This is the Rüppell’s griffon vulture. It perches on cliffs in Africa, and has to travel a hundred miles at a time to get food. It manages this by going to high altitudes, which led some very unlikely people to make a scientific discovery.
This vulture doesn’t have too many extraordinary features on the outside. It does have backwards-facing barbs on its tongue, which allows it to stick its head inside a carcass and strip away meat and sinew. But it’s really impressive feature is inside. The hemoglobin in its blood is modified to have a very high affinity for oxygen, allowing it to rip oxygen from the atmosphere as easily as it rips meat from carrion. A ready supply of oxygen allows the vulture to fly higher than any other bird.

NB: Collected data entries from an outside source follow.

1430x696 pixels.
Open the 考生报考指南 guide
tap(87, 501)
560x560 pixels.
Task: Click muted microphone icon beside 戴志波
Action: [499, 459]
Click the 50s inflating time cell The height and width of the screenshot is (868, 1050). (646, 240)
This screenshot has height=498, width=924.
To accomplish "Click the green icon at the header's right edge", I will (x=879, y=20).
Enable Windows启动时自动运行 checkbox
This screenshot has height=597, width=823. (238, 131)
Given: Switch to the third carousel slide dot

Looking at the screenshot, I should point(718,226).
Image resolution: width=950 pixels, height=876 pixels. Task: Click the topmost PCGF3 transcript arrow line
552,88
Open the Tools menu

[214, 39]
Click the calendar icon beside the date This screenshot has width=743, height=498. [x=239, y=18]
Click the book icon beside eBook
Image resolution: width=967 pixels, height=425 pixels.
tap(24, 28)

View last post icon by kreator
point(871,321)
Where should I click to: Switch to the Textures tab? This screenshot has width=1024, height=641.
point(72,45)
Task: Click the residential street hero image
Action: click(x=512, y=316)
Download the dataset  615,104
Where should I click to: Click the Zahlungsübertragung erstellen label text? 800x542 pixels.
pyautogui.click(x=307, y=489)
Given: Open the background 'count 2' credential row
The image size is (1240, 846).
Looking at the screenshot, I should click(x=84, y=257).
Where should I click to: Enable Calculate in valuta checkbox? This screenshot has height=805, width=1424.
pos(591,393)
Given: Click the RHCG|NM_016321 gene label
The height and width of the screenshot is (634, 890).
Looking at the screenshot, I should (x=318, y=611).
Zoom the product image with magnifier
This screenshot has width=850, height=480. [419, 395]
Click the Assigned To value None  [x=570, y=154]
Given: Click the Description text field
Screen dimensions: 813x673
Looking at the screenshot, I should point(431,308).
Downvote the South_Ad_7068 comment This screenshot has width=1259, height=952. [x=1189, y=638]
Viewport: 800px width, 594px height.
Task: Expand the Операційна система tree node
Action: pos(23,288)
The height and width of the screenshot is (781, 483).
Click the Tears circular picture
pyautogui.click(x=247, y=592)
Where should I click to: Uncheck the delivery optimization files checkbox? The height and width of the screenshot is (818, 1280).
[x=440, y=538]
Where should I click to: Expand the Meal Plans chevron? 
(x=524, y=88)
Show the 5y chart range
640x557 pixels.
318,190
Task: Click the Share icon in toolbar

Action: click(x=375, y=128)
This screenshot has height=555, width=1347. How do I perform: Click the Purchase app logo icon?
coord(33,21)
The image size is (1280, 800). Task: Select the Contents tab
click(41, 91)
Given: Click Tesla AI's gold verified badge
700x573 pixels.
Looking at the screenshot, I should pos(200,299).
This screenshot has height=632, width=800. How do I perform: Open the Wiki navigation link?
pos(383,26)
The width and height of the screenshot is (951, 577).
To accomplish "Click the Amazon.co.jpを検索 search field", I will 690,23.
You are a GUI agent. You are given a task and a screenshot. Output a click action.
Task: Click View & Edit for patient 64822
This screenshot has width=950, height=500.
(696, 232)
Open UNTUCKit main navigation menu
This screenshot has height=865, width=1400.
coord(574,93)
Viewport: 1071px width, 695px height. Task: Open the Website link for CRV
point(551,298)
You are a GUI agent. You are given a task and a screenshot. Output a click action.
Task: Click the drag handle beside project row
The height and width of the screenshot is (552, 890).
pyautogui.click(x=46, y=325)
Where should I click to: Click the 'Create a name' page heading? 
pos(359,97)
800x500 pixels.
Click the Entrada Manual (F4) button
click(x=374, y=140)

Its flight altitude is clearly a competitive adaptation, but at least once that adaptation has worked out very badly for the bird. Two airline pilots became unlikely biologists in 1973, when they discovered a bird flying at 37,000 feet. This discovery came by way of the bird getting sucked into one of their engines. The engine lost function and the plane had to make an emergency landing, but it landed safely. The bird didn’t come out of the incident quite as well. It was identified by way of five complete and fifteen partial feathers left in the engine.
Since then, the Rüppell’s griffon vulture has caused very little trouble for airlines. Sadly this is because their numbers are shrinking as they lose food and territory to humans. There is a scare every once in a while. The vulture is native to Africa, but Scottish pilots were put on the alert in 2010 when a female vulture who liked to fly at around 30,000 feet got loose during a bird show.